Fixed using EntityId instead of SKU, I am not sure if this is the correct way to do it.
#standardSQL CREATE OR REPLACE MODEL `myproject01.recommandations.recom_product2` OPTIONS (model_type='linear_reg') AS SELECT ParentEntityId2 AS label, ParentSku1, Price, MyCustomProperty01, MyCustomProperty02, MyCustomProperty03, MyCustomProperty04, Color FROM `myproject01.recommandations.cart_2_products`
Error:
Label column 'label' has NULL values.
Fixing:
IF(ParentEntityId2 IS NULL, 0, ParentEntityId2) AS label,
or full query
#standardSQL CREATE OR REPLACE MODEL `myproject01.recommandations.recom_product2` OPTIONS (model_type='linear_reg') AS SELECT IF(ParentEntityId2 IS NULL, 0, ParentEntityId2) AS label, ParentSku1, Price, MyCustomProperty01, MyCustomProperty02, MyCustomProperty03, MyCustomProperty04, Color FROM `myproject01.recommandations.cart_2_products`
running over 6 mins…
Testing the model via ML.EVALUATE
SELECT * FROM ML.EVALUATE(MODEL `myproject01.recommandations.recom_product2`, ( SELECT IF(ParentEntityId2 IS NULL, 0, ParentEntityId2) AS label, ParentSku1, Price, MyCustomProperty01, MyCustomProperty02, MyCustomProperty03, MyCustomProperty04, Color FROM `myproject01.recommandations.cart_2_products` LIMIT 10 ))
results to
Row | mean_absolute_error | mean_squared_error | mean_squared_log_error | median_absolute_error | r2_score | explained_variance | |
---|---|---|---|---|---|---|---|
1 | 23886.669450492096 | 1.0217489316058102E9 | 0.5414029727864474 | 18347.787328148363 | 0.1333862788413296 | 0.17761877811782734 |
To be honest: I have no clue 🙂
Use the model to predict via ML.PREDICT
SELECT * FROM ML.PREDICT(MODEL `myproject01.recommandations.recom_product2`, ( SELECT IF(ParentEntityId2 IS NULL, 0, ParentEntityId2) AS label, ParentSku1, Price, MyCustomProperty01, MyCustomProperty02, MyCustomProperty03, MyCustomProperty04, Color FROM `myproject01.recommandations.cart_2_products` LIMIT 10 ))

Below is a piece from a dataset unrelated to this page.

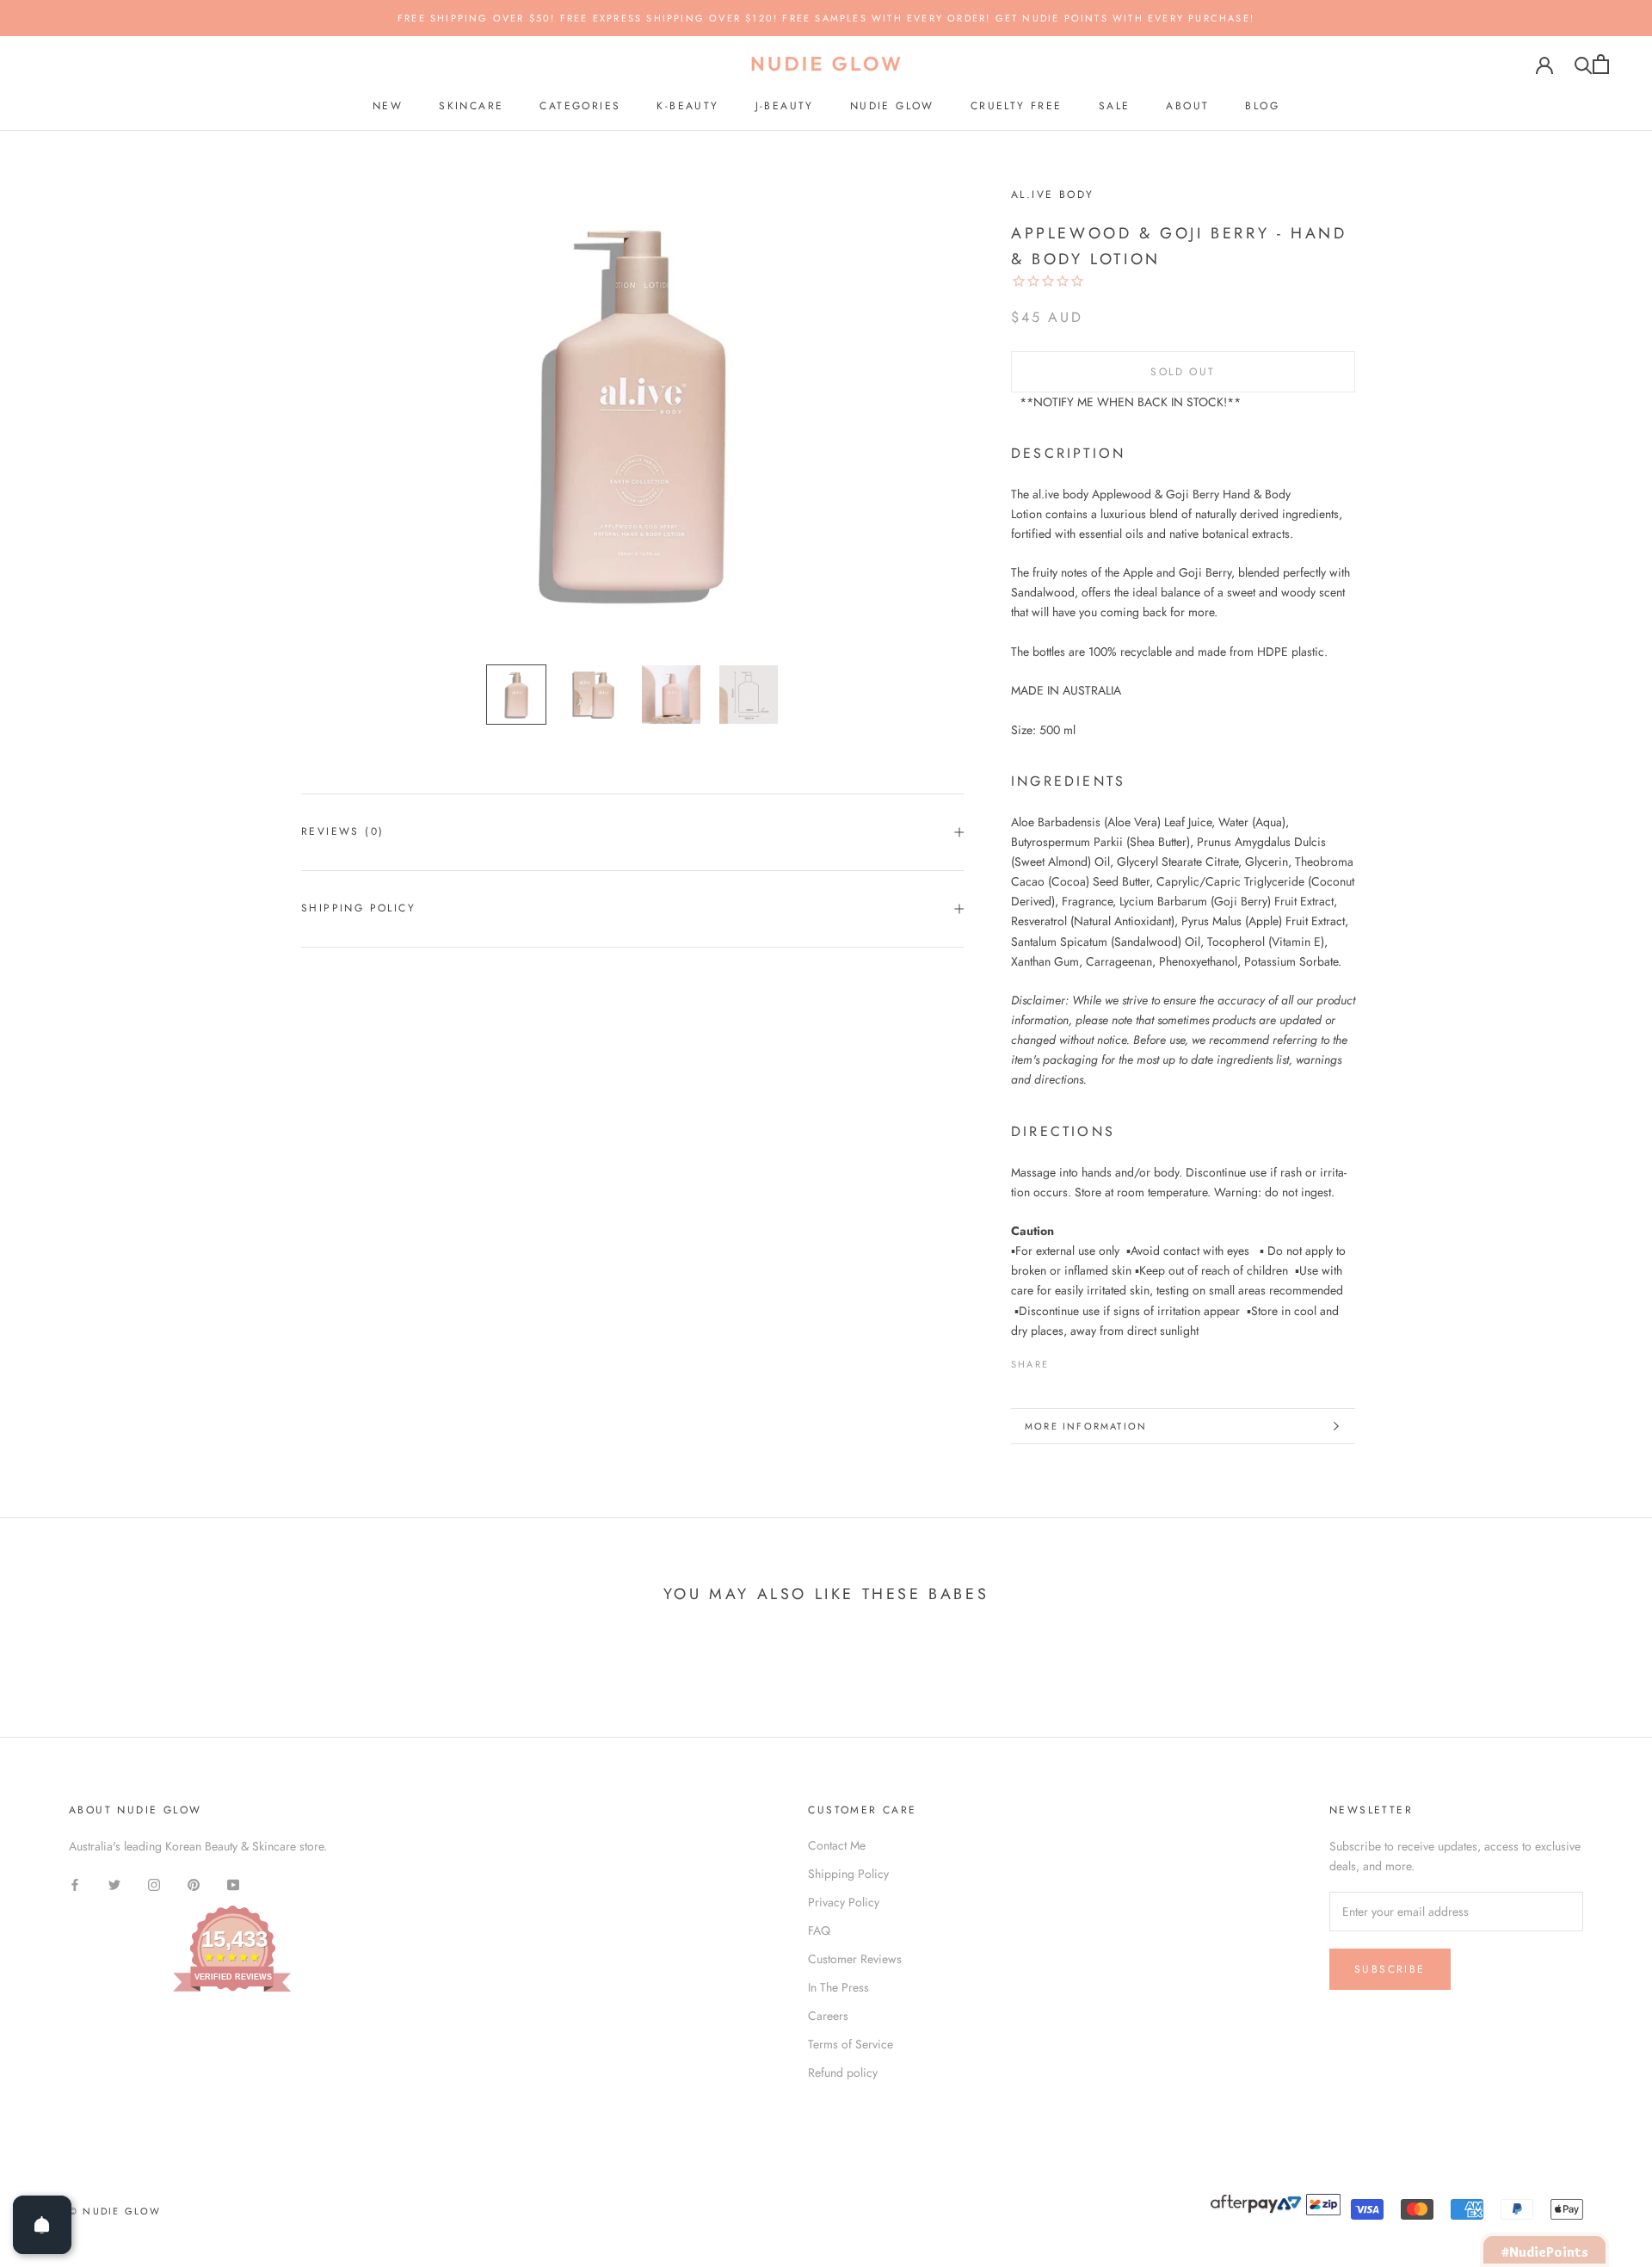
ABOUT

Row | predicted_label | label | ParentSku1 | Price | MyCustomProperty01 | MyCustomProperty02 | MyCustomProperty03 | MyCustomProperty04 | Color | |
---|---|---|---|---|---|---|---|---|---|---|
1 | 75350.00227889014 | 36182 | SKU01 | 64.99 | Prop0101 | Prop0201 | null | null | Schwarz | |
2 | 35302.296034777406 | 24184 | SKU02 | 9.99 | Prop0102 | Prop0201 | null | null | Schwarz | |
3 | 54069.06814550898 | 36395 | SKU03 | 49.99 | Prop0103 | Prop0201 | null | null | Grau | |
4 | 80172.38105557486 | 37277 | SKU04 | 26.99 | Prop0104 | Prop0201 | null | null | Schwarz | |
5 | 50016.606966097504 | 25384 | SKU05 | 9.99 | Prop0105 | Prop0201 | null | null | Schwarz | |
6 | 47691.50187015592 | 35497 | SKU06 | 18.99 | Prop0106 | Prop0201 | null | null | Schwarz | |
7 | 34641.00410877989 | 32896 | SKU07 | 69.99 | Prop0107 | Prop0201 | null | null | Grau | |
8 | 35884.611568531276 | 34268 | SKU08 | 59.99 | Prop0108 | Prop0201 | null | null | Blau | |
9 | 46193.88571743077 | 38027 | SKU09 | 24.99 | Prop0109 | Prop0201 | null | null | Blau | |
10 | 45592.61311424247 | 35621 | SKU10 | 64.99 | Prop0110 | Prop0210 | null | null | Schwarz |
And I see: I does not make sense. It is the wrong way!
I need exact EntityIds and not probabilities and linear regression model is not aimed for this case.